**Explore the material**
1. Answer these from the excerpt on team improvements, one answer a line, marked to match:
(a) What were the tasks on the informative workspace color-coded by?
(b) What did developers first use ChatGPT to generate?
(c) What was introduced as a local quality gate?
2. Reproduce the excerpt on team improvements word for word, everything from "This setup initially" down to "while working remotely.".

━━━ Excerpt provided

This setup initially felt intense, but within a few days, it started to feel natural. The visual of everyone in breakout rooms, quietly working and occasionally jumping rooms, gave the team a strong sense of shared presence and togetherness—even while working remotely.

7 Miscellaneous Improvements

Informative Workspace: While Jira was effective for managing workflow, it lacked the flexibility needed for brainstorming and planning. To bridge this gap, we introduced an informative workspace—a visual board where work items could be broken into smaller, manageable tasks. These tasks were color-coded based on their status and enriched with snapshots, diagrams, or sketches. This workspace offered immediate context and proved especially useful when switching pairs or transitioning to mob programming, enabling new contributors to onboard quickly without losing context.

Mastering the IDE: Developers often underestimate the power of their IDEs. We ran sessions to help them fully leverage features like automated refactorings, context-aware suggestions, and efficient keyboard shortcuts. This not only improved developer speed but also reduced errors and made code navigation and modification much more seamless.

Smart Use of AI: Blindly copying code from ChatGPT created more problems than it solved. We encouraged strategic usage instead. Developers first used ChatGPT to generate a failing test (Red), then attempted the smallest working implementation (Green), and finally leveraged it for refactoring (Refactor). With prompts based on the Red-Green-Refactor cycle and the Three Laws of TDD, ChatGPT became a helpful assistant—when used with intention and discipline.

Figure 7-1: New Feedback Loop

Feedback Loops: We focused on increasing both the quantity and quality of feedback loops. IDEs became the first and fastest feedback mechanism—giving instant responses as developers typed. ESLint was introduced as a local quality gate, offering quicker insights than SonarQube, which was still integrated late in the CI/CD pipeline. Automation tests were moved to the pipeline. Unit tests and Pair Programming were improved to provide better feedback. Not only the number of loops increased, but also the duration it took for feedback reduced. Unit tests and automation tests got much faster. Production deployment was much frequent. ChatGPT also proved an important part of feedback loop in certain situations

Code Design: Our code improvements weren’t limited to production code. We focused equally on writing clear, maintainable, and well-structured test code. Well-named fixtures and helper functions made tests easier to write and understand. We embraced "squint tests"—tests that are readable even when slightly blurred, emphasizing structure and purpose. ESLint was used to guide design by highlighting deep nesting, long methods, and high cyclomatic complexity. We started with lenient thresholds and gradually tightened them as the team matured.

━━━━━━
━━━ Study material

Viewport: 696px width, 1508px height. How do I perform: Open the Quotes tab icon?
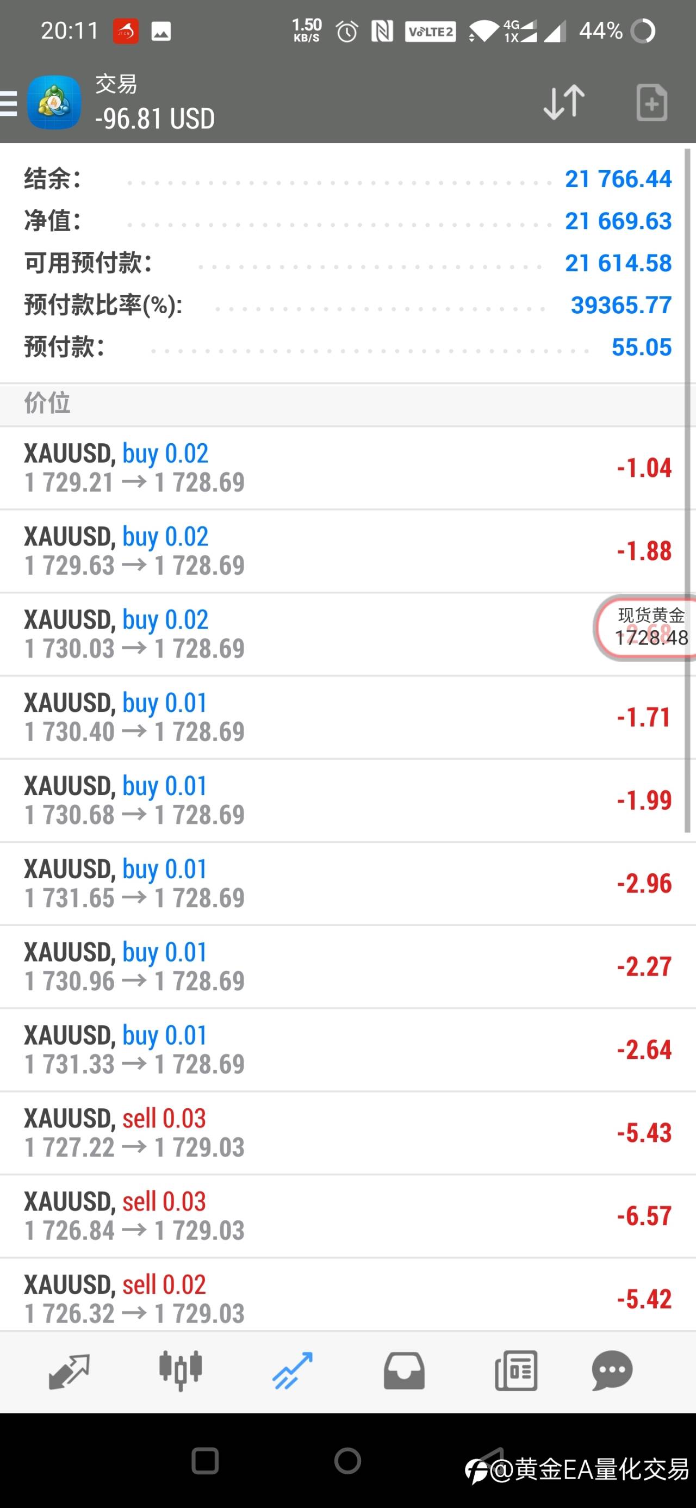click(x=69, y=1372)

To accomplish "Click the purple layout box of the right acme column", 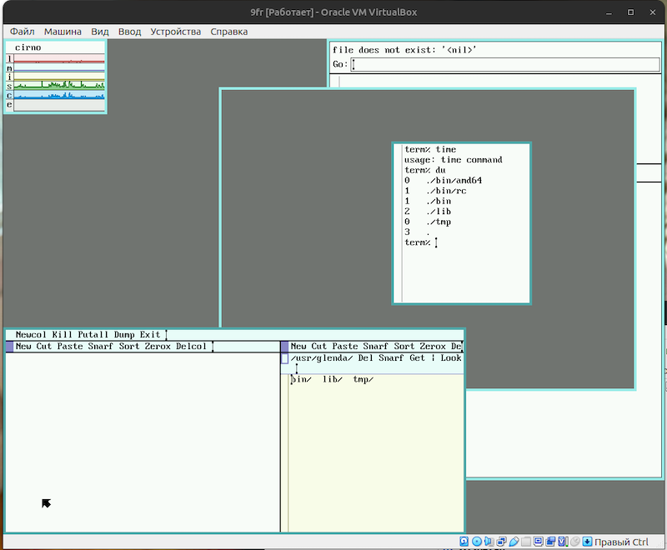I will (x=284, y=347).
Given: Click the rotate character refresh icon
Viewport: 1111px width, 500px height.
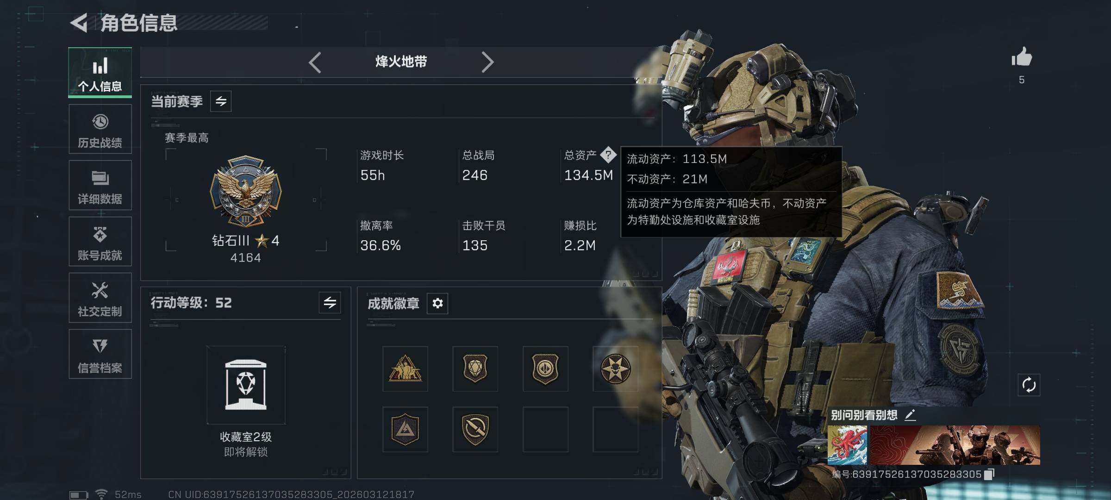Looking at the screenshot, I should point(1029,385).
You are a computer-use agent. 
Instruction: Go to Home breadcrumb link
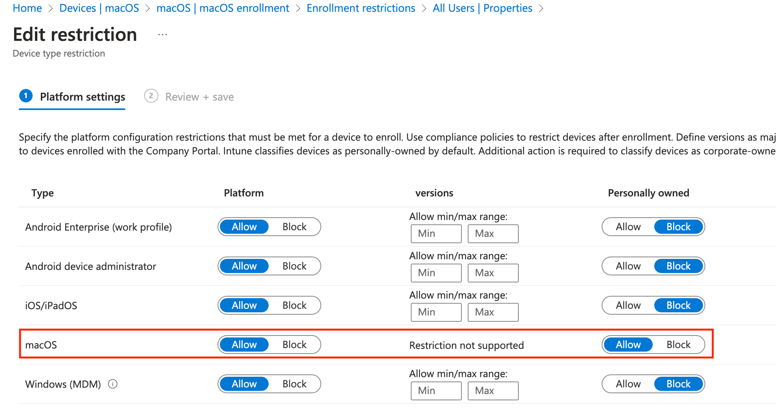27,8
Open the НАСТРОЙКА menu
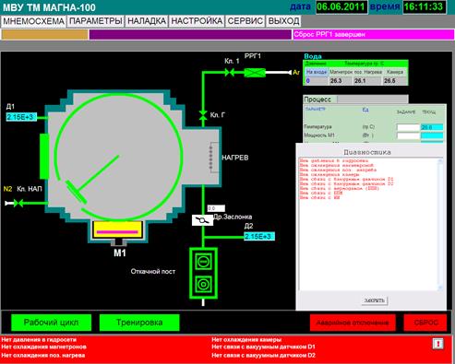The image size is (455, 364). tap(197, 21)
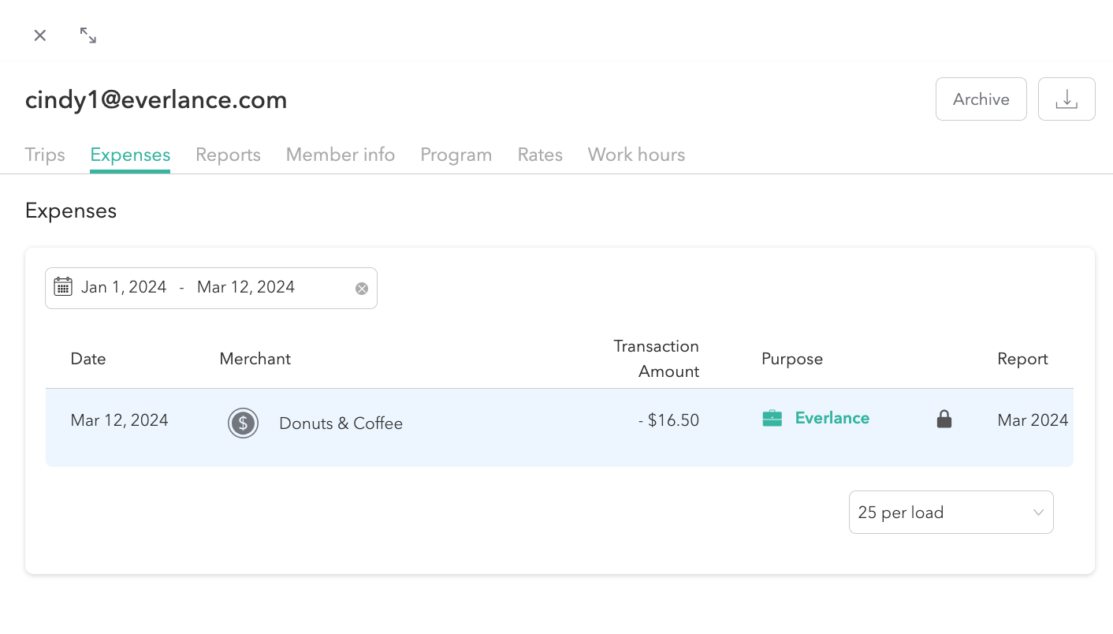Click the download export icon button
The height and width of the screenshot is (634, 1113).
coord(1066,99)
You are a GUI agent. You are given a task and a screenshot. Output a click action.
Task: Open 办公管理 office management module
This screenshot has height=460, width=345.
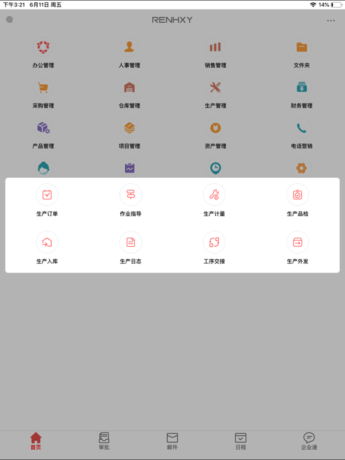point(43,47)
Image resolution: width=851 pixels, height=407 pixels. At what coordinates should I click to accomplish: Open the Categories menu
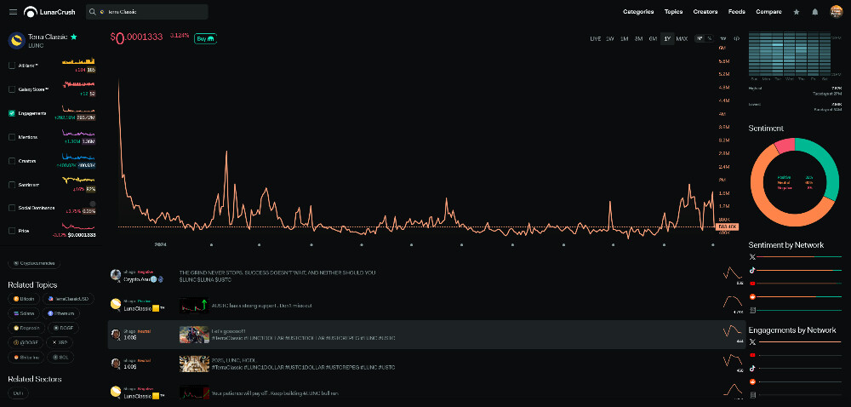point(638,12)
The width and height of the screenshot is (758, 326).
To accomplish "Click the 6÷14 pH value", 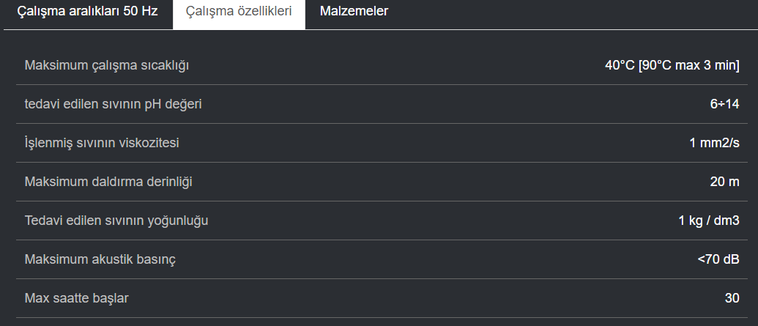I will tap(724, 104).
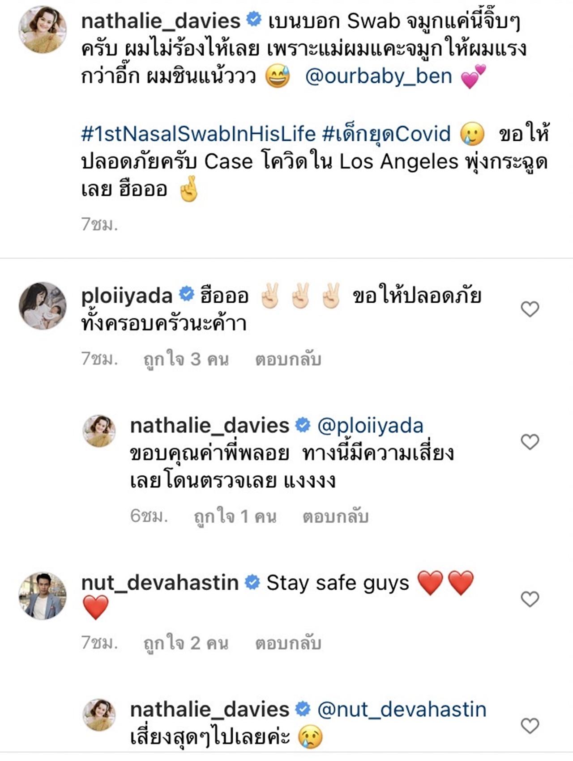573x761 pixels.
Task: Open hashtag #1stNasalSwabInHisLife
Action: (x=198, y=134)
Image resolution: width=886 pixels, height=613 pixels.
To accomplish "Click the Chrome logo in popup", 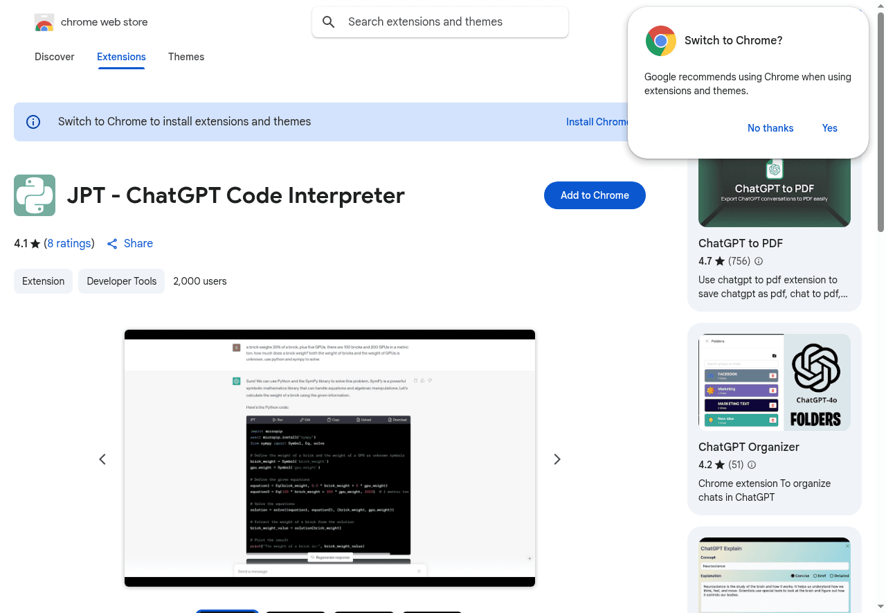I will click(x=660, y=41).
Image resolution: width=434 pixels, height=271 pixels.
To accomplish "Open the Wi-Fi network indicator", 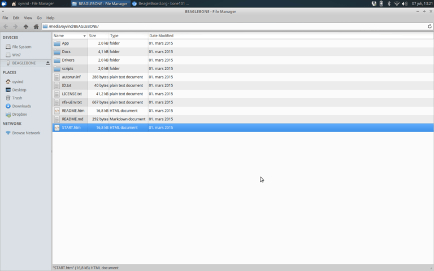I will point(397,3).
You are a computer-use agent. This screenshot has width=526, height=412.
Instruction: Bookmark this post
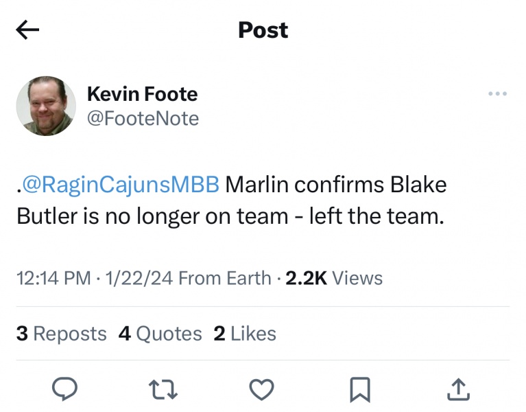click(359, 389)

━━━━━━

**Exercise solutions**
1.
(a) Their status.
(b) A failing test (Red).
(c) ESLint.

2.
This setup initially felt intense, but within a few days, it started to feel natural. The visual of everyone in breakout rooms, quietly working and occasionally jumping rooms, gave the team a strong sense of shared presence and togetherness—even while working remotely.